Zum Thema »schlampiges Lektorat« eine Frage aus Buchhändler-Sicht: Kann die mangelnde Sorgfalt in der Aus- und Überarbeitung im Verlag, die ich ebenfalls festzustellen glaube, auch einfach mit der gesunkenen »Lebenserwartung« von Büchern zusammenhängen? So nach dem Motto: »Lohnt eh' nicht, ist in drei Jahren sowieso vergriffen, dann kräht kein Hahn mehr nach den Fehlern?« - Vor zwanzig Jahren konnte einem Buch noch ein langes Leben in der Backlist des Verlages beschert sein. Heute wird ein Titel, nach allem, was man hört, oft nach dem ersten halben Jahr schon für tot erklärt. Es landet, meinem Gefühl nach (ich arbeite nicht mehr im Ladengeschäft und sehe es also auch nur von außen), unheimlich viel Ware auf den Büchertischen, die nicht mal genug Zeit kriegt, um Staub anzusetzen.
Blöd gesagt: Lesen die Kunden einfach zu schnell und zu viel? Zu viele »Bücher für den einmaligen Gebrauch«, die sie kein zweites Mal anfassen und oft nicht mal ins Regal stellen?
Zitat
Original von Frettchen
Ich dachte immer, als Autor geht man davon aus, dass man davon nicht leben kann. Und schreibt aber trotzdem, weil es einem ein Bedürfnis ist. Ich dachte immer, Autor wär mehr Berufung als Beruf.
Hm. Irgendwie ein bißchen die Quadratur des Kreises, oder? Selbst wenn der Autor sich damit abfindet, nicht von seiner Schreibe leben zu können – der Verlag muß es. Der Lektor, der das abgegebene Manuskript von Selfpublisher- auf Verlagsniveau heben muß, will bezahlt werden, der Cover-Designer, der Drucker und die vielen, vielen Leute im Hintergrund bis runter zum Buchhändler wollen das auch. - Von den CEOs, die in den börsennotierten Muttergesellschaften auf ordentliche Renditen dieser seltsamen Literaturbranche warten, mal ganz abgesehen.
Oder, nachdem es oben schon angesprochen wurde, du nimmst eben die selbstpublizierten Bücher, bei denen auf eine teure professionelle Überarbeitung von vornherein verzichtet wurde. Dabei handelt es sich nun wirklich zum allergrößten Teil um echte »Herzensprojekte« des Autoren, bei deren Ausführung kein Gedanke an Markttauglichkeit verschwendet wurde (und ich rede da durchaus aus eigener Erfahrung und schließe die eigene Person ein).

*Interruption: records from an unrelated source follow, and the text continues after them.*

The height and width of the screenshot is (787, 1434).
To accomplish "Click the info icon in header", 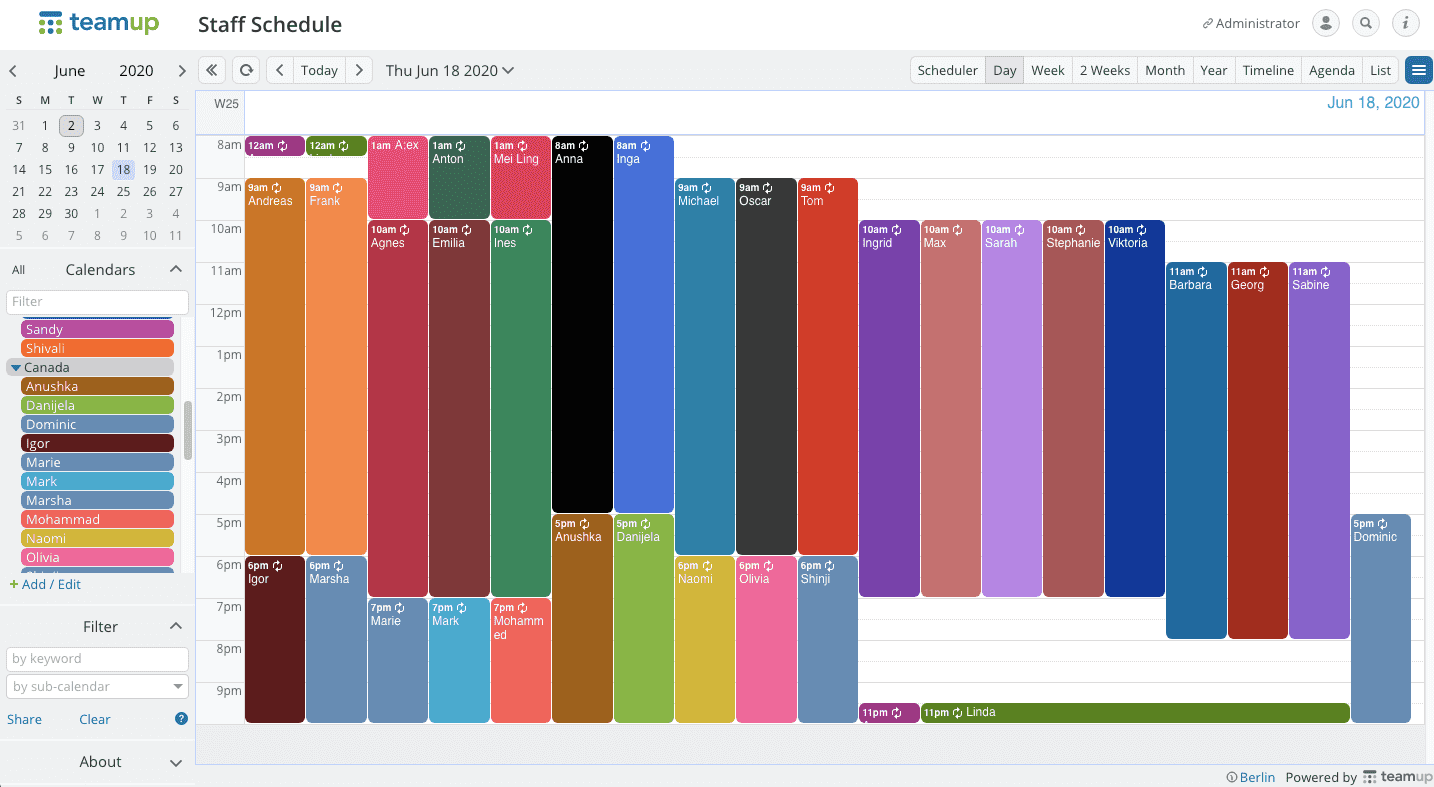I will tap(1405, 23).
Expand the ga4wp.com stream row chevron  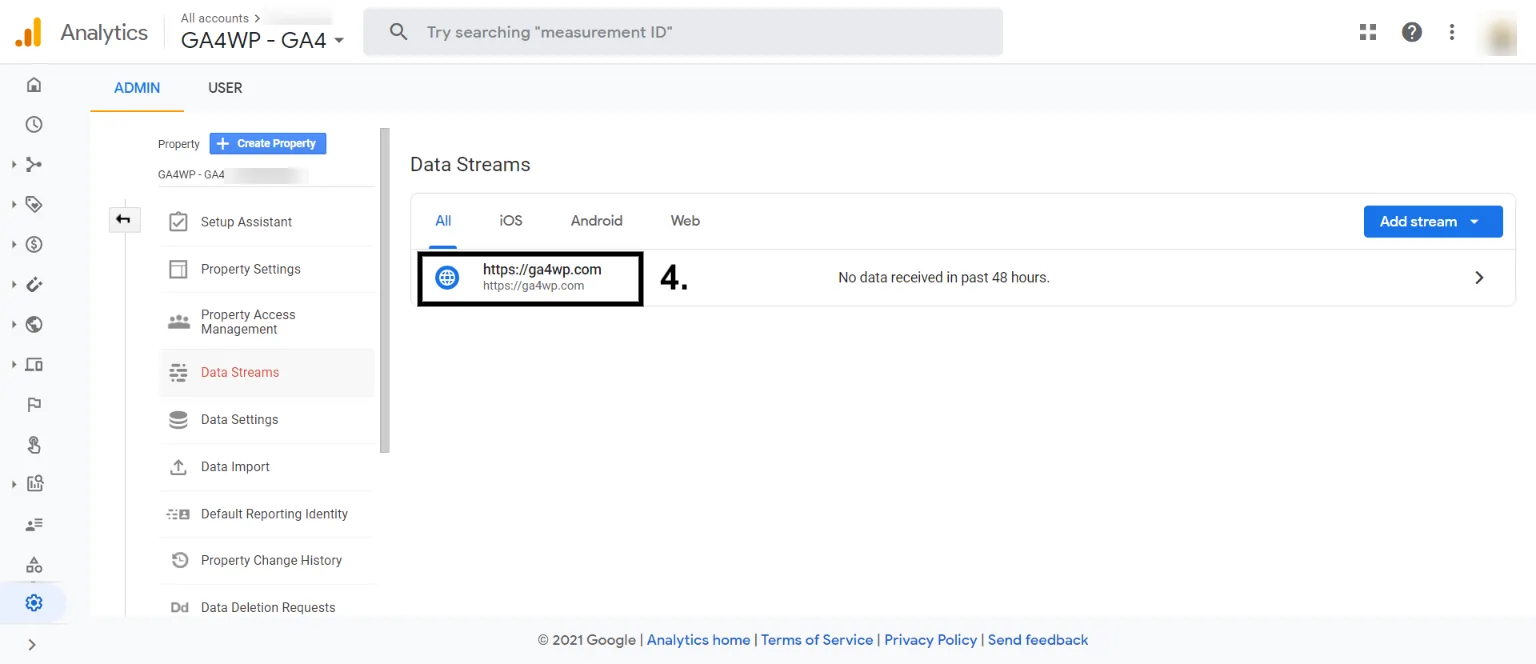(x=1479, y=278)
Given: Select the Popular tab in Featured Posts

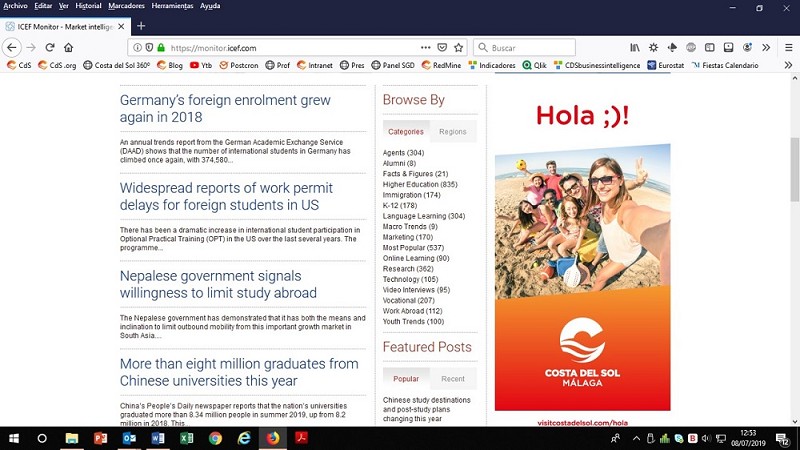Looking at the screenshot, I should click(x=406, y=379).
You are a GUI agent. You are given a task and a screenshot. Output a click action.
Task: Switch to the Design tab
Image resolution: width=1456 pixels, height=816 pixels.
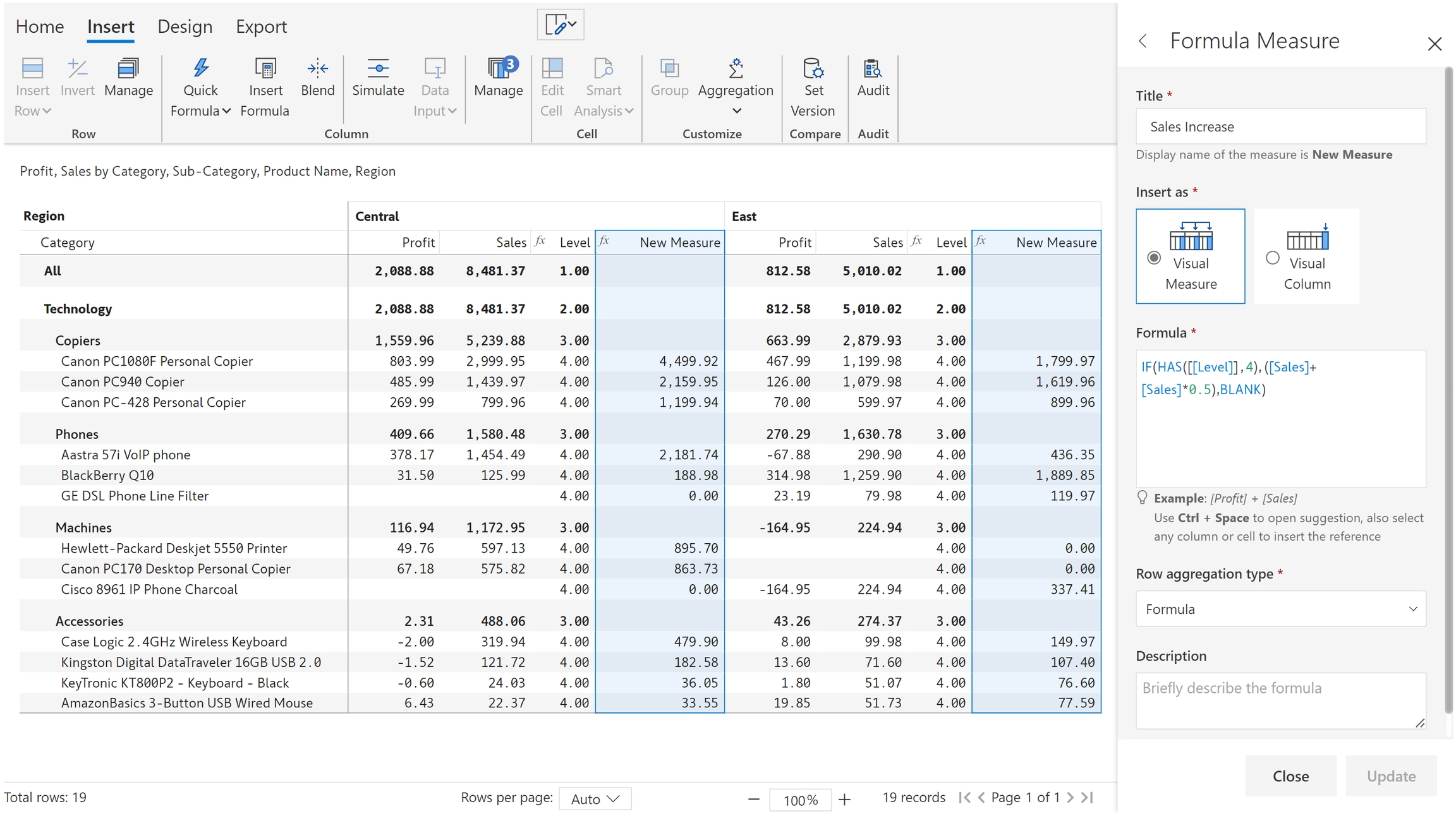[185, 27]
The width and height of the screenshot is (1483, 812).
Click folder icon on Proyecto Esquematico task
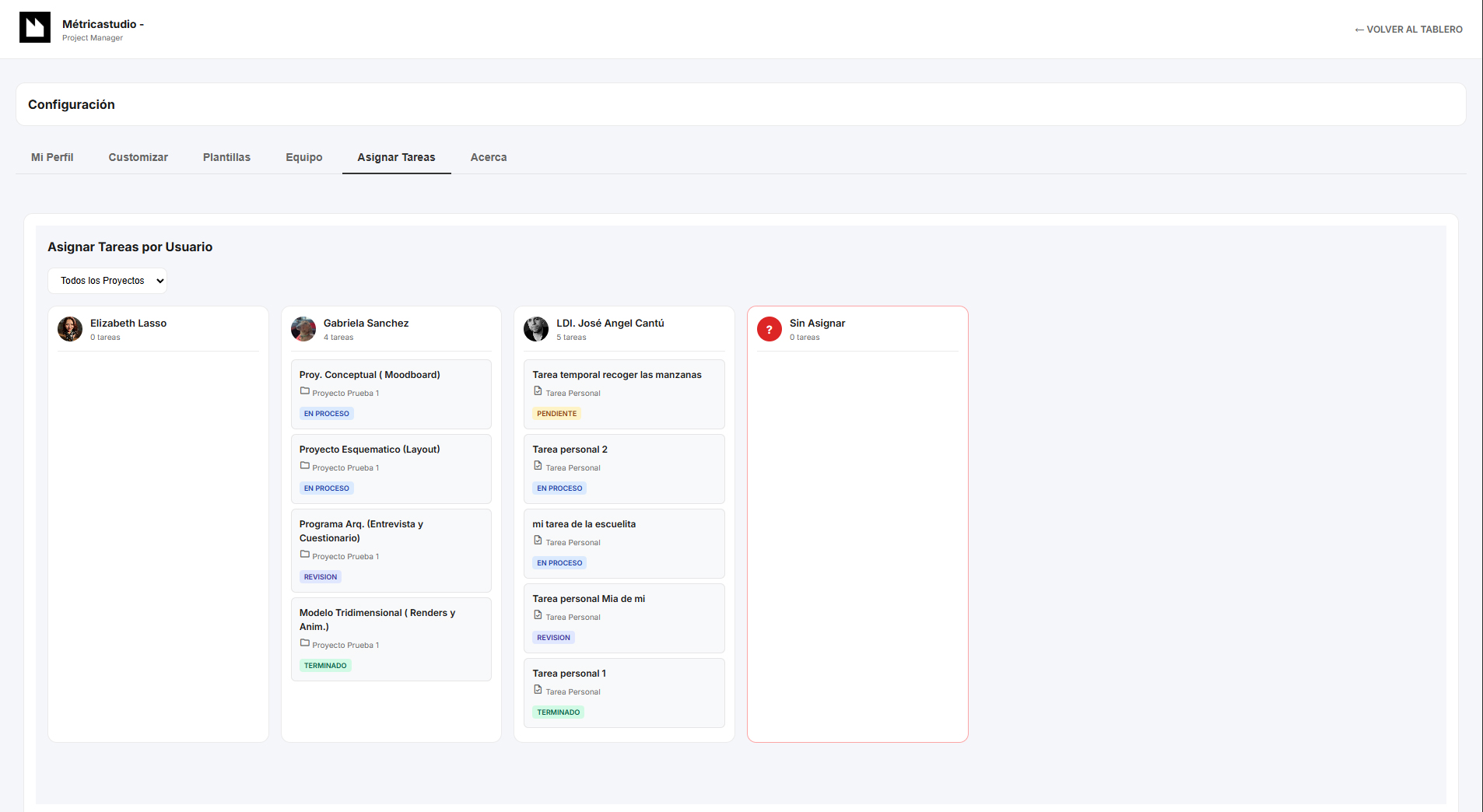pos(305,466)
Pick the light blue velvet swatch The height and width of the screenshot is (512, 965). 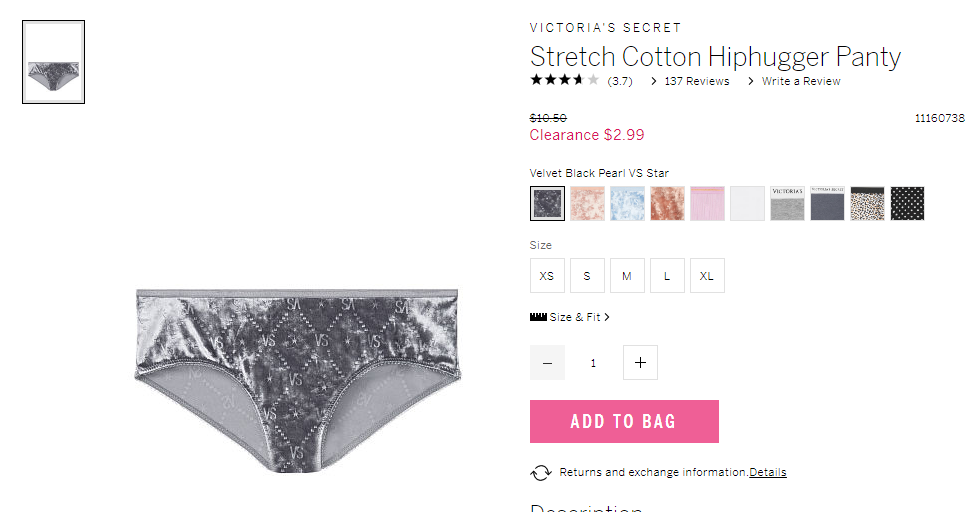[627, 203]
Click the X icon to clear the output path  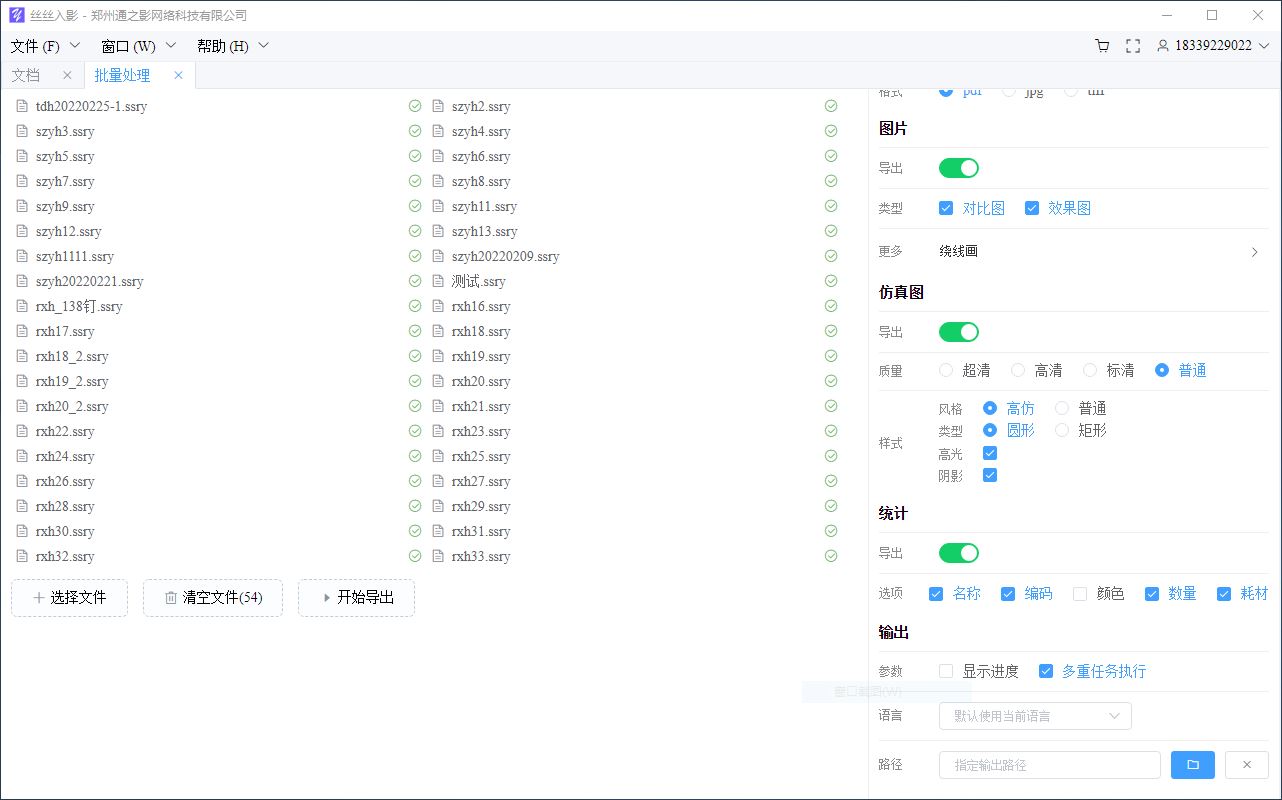coord(1247,764)
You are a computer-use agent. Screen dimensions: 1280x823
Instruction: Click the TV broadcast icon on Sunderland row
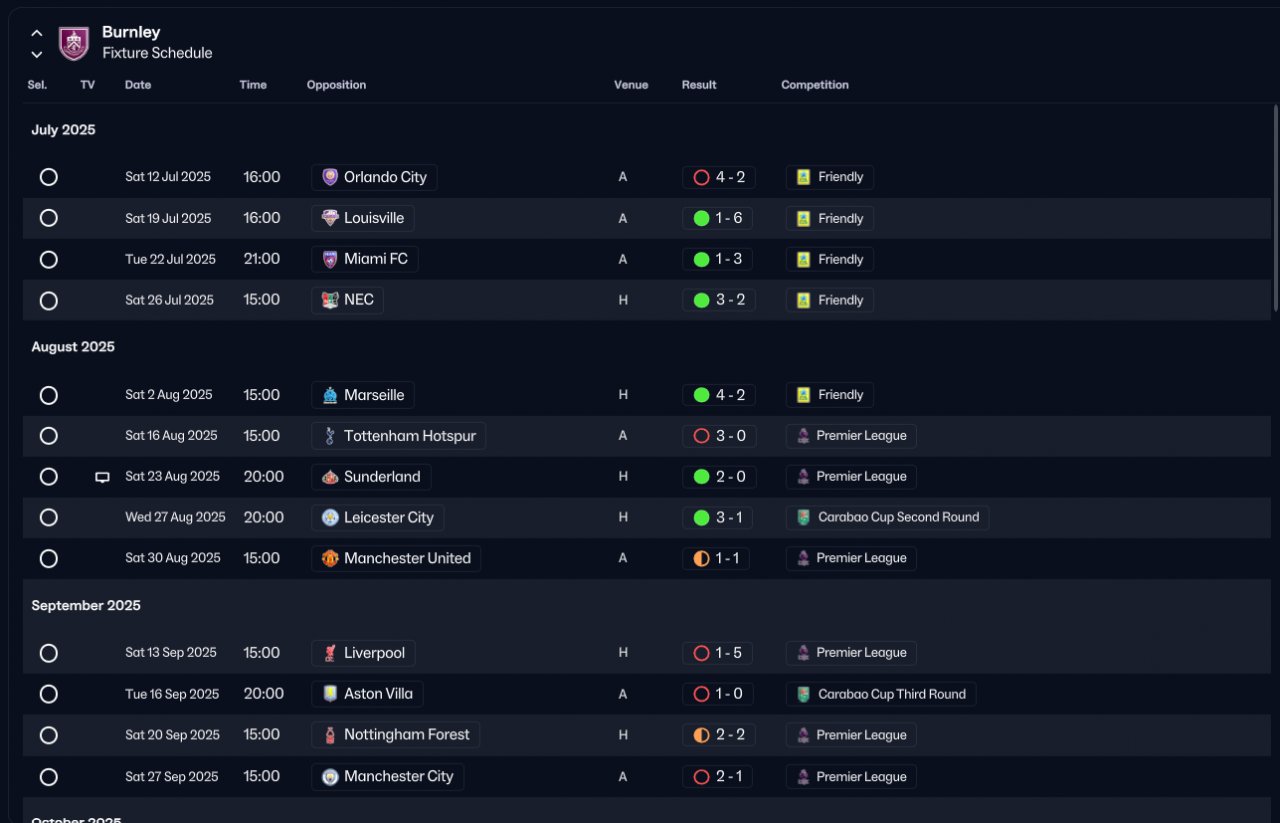102,477
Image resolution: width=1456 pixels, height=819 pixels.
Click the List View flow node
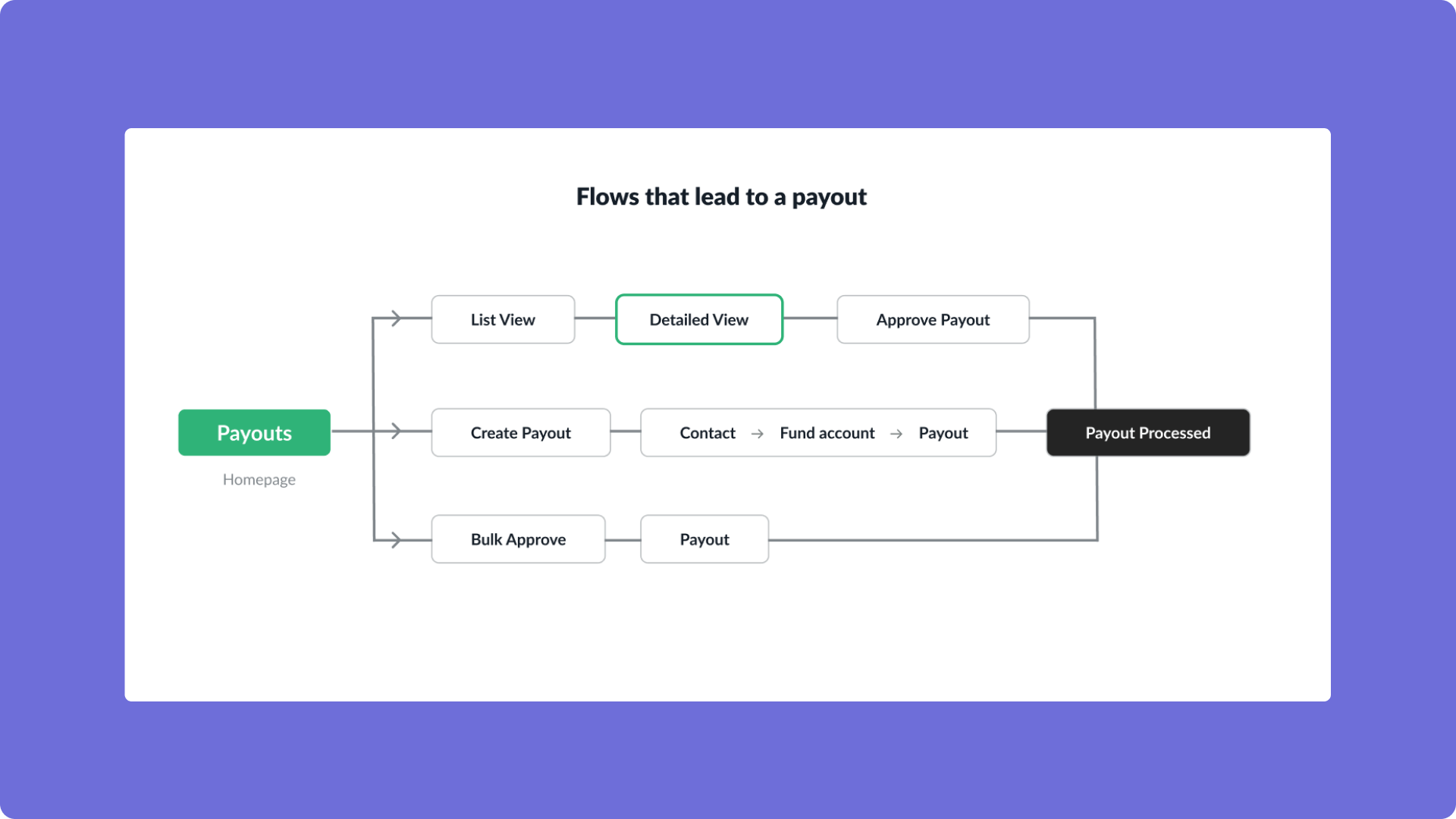coord(502,319)
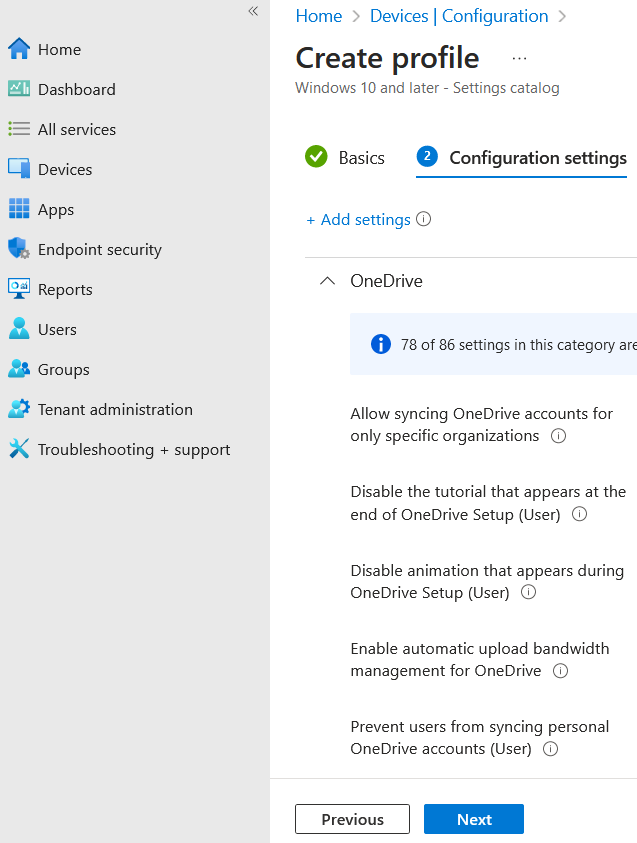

Aber? Tja, hm, nicht wahr? Man merkt es diesen Büchern nun einmal auch an.
Und: nur, weil ein Hobby- oder Indie-Autor sich mit dem Schreiben eines bestimmten Buchs einen Herzenswunsch erfüllt, garantiert das nicht automatisch besondere Originalität. Von der war weiter oben ja auch schon die Rede. Ich denke, bei vielen AEKs (auch bei mir) entsteht der »Herzenswunsch« zu schreiben so, daß man ein bestimmtes Buch gelesen oder einen bestimmten Film gesehen hat und nun unbedingt etwas Ähnliches machen will. Da kommt dann aller Wahrscheinlichkeit auch nur »Epigonenliteratur« dabei raus – immer vorausgesetzt, daß das fertige Produkt sich überhaupt bis zur »Literatur« aufschwingt.
(Ich finde diesen Thread übrigens total interessant, gerade auch wegen der Einblicke ins Autoren-Alltagsgeschäft. Vielen Dank!)